PUBLISHED: 10:42 18 January 2010 | UPDATED: 14:46 20 February 2013

Three generations have shaped the memorable gardens at Kiftsgate Court. Words and pictures by Mandy Bradshaw

Mention Kiftsgate and most gardeners think of the rose that bears its name, a beautiful but rampant monster that is reputed to be the biggest in England. Yet there is more to this Cotswold garden than mere roses. Arguably overshadowed by its famous neighbour Hidcote, Kiftsgate Court nonetheless shares some of its characteristics - strong design and inspirational planting.

The garden's history is dominated by women: started by Heather Muir nearly 90 years ago, it was passed to her daughter Diany Binny and today is cared for by her daughter Anne Chambers.
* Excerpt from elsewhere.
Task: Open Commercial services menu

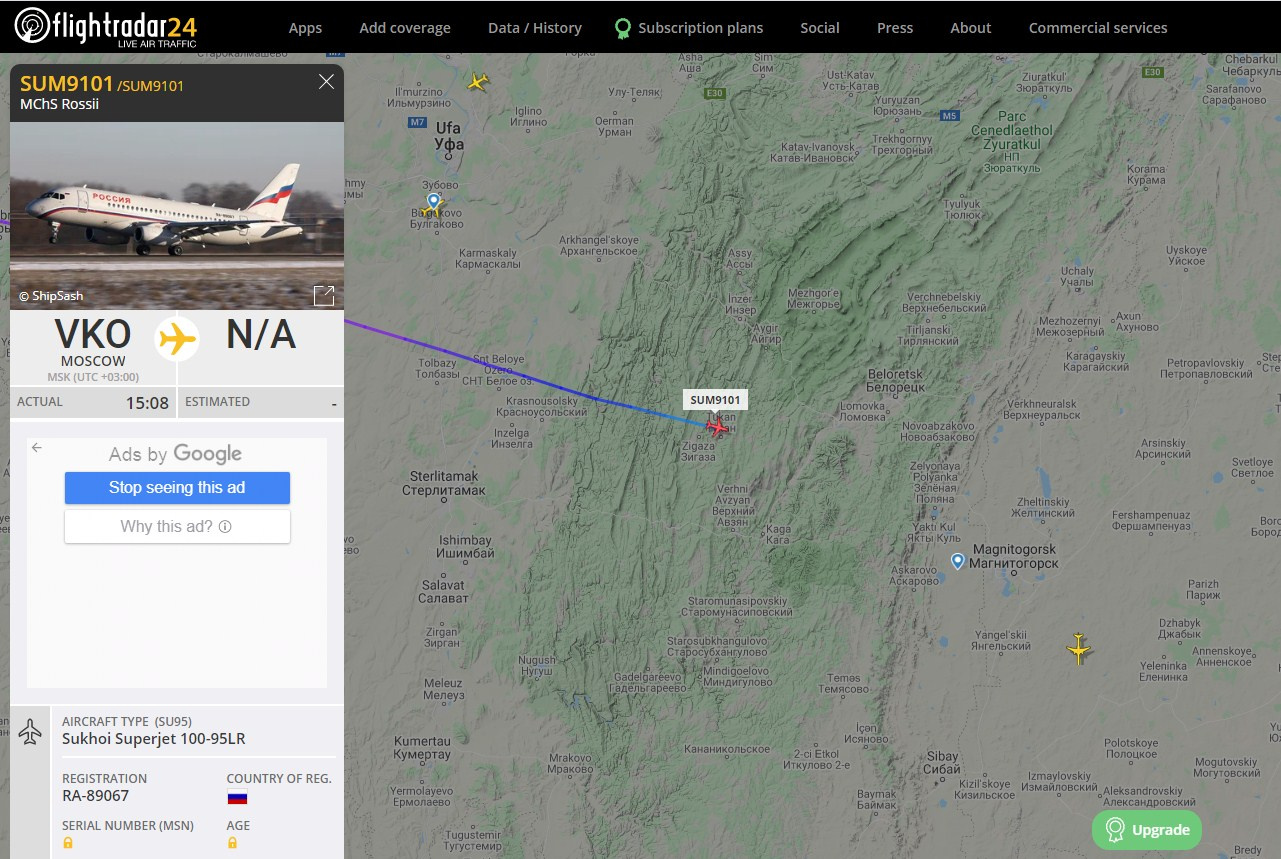Action: click(x=1098, y=28)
Anne, who runs Kiftsgate with her husband Johnny, explains that it is a task that she took on gradually, learning the ropes as she worked alongside her mother.
"She would say 'Come and watch me prune this or do that'. We learned by watching her.

"None of us had any proper training but we learned from one another."
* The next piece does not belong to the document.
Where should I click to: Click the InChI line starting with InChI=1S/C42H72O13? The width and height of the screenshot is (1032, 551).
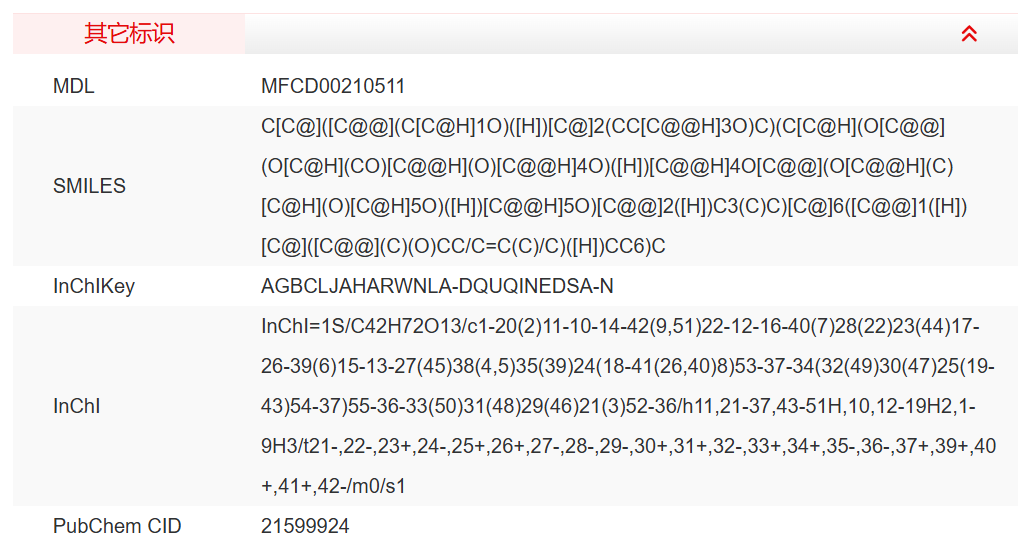coord(620,327)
When Anne's grandparents bought Kiftsgate just after the first world war, there was no garden and it is not clear that Heather Muir ever intended to create one.

"She met Lawrence Johnston and, being a neighbour, went around Hidcote and saw what he had done," explains Anne. "I think he encouraged her."

Starting around the house, she put in paths and hedges to create smaller areas, along the lines of Hidcote, always working by eye and putting nothing down on paper.

Much of the planting was colour-themed and this has been used as a guide by the subsequent generations. Near the house, four, square beds around a sundial have a mixture of mainly pinks and mauves. Roses and peonies are underplanted with sedum, salvias and penstemon and there is deutzia, dicentra and geranium. The effect is of an abundance of plants restrained only by the clipped low box hedges.